Still, there is no denying that the Apostles baptized fast and furious in Acts and without coming anywhere remotely close to waiting for the kinds of maturity or manifestations of understanding that we would wait for today vis-à-vis an adult.    Yes, many traditions baptize the infants of believers very readily and there may be an analogy there to a willingness to be pretty liberal and effusive with the waters of baptism.   But things are different with others whom the church encounters.    Maybe this is part of the reason why in some places baptisms—especially adult or believer baptisms—are comparatively rare.   I’m not saying we should always have a bottle of water with us, ready to pour it onto anyone who makes even modest positive noises about Jesus.

But there was something about the Apostles and the events reported in Acts that made baptisms happen much more quickly and a whole lot more often than is often the case today.   Maybe part of what was behind all that was not just the uniqueness of the era reported on in Acts and not just that the Apostles were so much more reliable as spiritual barometers than the rest of us might tend to be.   Maybe part of what was behind their effusive willingness to baptize was the fact that they had a much higher expectation that the Holy Spirit was on the move than we sometimes have today.

As time went on in the Book of Acts, that expectation of the Spirit’s work was soon married to also a whole lot of surprising twists and turns.   After all, the disciples-turned-Apostles who had for so long had such a narrow focus of wanting Jesus to restore the kingdom to Israel alone could hardly have anticipated Ethiopian eunuchs and Gentiles living in Caesarea to be the leading candidates for receiving Jesus’ Spirit into their hearts (and even Peter, as we know from subsequent chapters in Acts, has a little ways to go in getting this all the way through his thick skull).    Nevertheless, the expectation that the Spirit was on the move churning out new candidates for baptism had a lot to do with the apostolic willingness to baptize fast and often.

In these weeks after Easter and with Pentecost coming up again soon, it’s not a bad question to wonder how open we are to seeing the Spirit on the move today and how open and willing we would be quickly and gladly to respond to new faith whenever we then encounter it as we try to keep step with that very busy Spirit of the Living God!

Illustration Idea

There is no single feature to the Christian church that reveals our unity with Jesus and all Jesus’ people than the sacrament of the Lord’s Supper (or Eucharist or communion).
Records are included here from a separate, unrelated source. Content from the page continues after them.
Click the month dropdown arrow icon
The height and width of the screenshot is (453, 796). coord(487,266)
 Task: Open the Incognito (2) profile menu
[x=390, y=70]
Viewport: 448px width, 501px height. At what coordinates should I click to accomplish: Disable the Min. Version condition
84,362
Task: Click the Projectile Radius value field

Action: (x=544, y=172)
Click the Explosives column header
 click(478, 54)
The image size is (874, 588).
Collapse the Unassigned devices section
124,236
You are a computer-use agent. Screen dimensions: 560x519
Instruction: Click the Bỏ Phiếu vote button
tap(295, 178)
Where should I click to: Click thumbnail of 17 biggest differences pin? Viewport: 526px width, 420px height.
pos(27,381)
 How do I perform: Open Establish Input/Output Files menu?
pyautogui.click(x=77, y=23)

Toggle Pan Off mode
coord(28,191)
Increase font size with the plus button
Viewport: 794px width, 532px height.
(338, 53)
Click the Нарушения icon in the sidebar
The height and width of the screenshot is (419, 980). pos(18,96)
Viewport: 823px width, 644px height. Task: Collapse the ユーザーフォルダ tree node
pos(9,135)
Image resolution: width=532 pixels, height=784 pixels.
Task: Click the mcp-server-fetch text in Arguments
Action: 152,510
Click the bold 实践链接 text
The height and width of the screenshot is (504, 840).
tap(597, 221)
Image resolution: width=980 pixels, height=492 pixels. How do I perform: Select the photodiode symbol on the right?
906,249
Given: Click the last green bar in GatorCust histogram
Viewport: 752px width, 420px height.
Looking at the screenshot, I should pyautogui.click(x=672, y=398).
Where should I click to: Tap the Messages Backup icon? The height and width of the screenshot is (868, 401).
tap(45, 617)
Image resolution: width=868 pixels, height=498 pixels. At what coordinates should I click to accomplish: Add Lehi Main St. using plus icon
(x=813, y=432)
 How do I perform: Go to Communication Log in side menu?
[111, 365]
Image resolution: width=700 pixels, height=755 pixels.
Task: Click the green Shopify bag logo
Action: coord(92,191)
In his memoir, Open Secrets, Richard Lischer employs a most lovely image at one point. In the church he first served following his graduation from seminary, the wine chalice used for the Lord’s Supper was a fairly large goblet made of a shiny silver. Each time when he presented the wine, he would lift the cup up high over his head. A few people in his staunchly Lutheran congregation didn’t like that move–they thought it looked too Roman Catholic. But Lischer says that the reason he did this was because when he lifted the cup up, he could see on the curved underside of the chalice the entire congregation reflected. It reminded him of the fundamental truth of the sacrament: when we eat the bread and drink the cup of our Lord, we thicken our union with him but we also become members one with another. We are all one in the cup we share.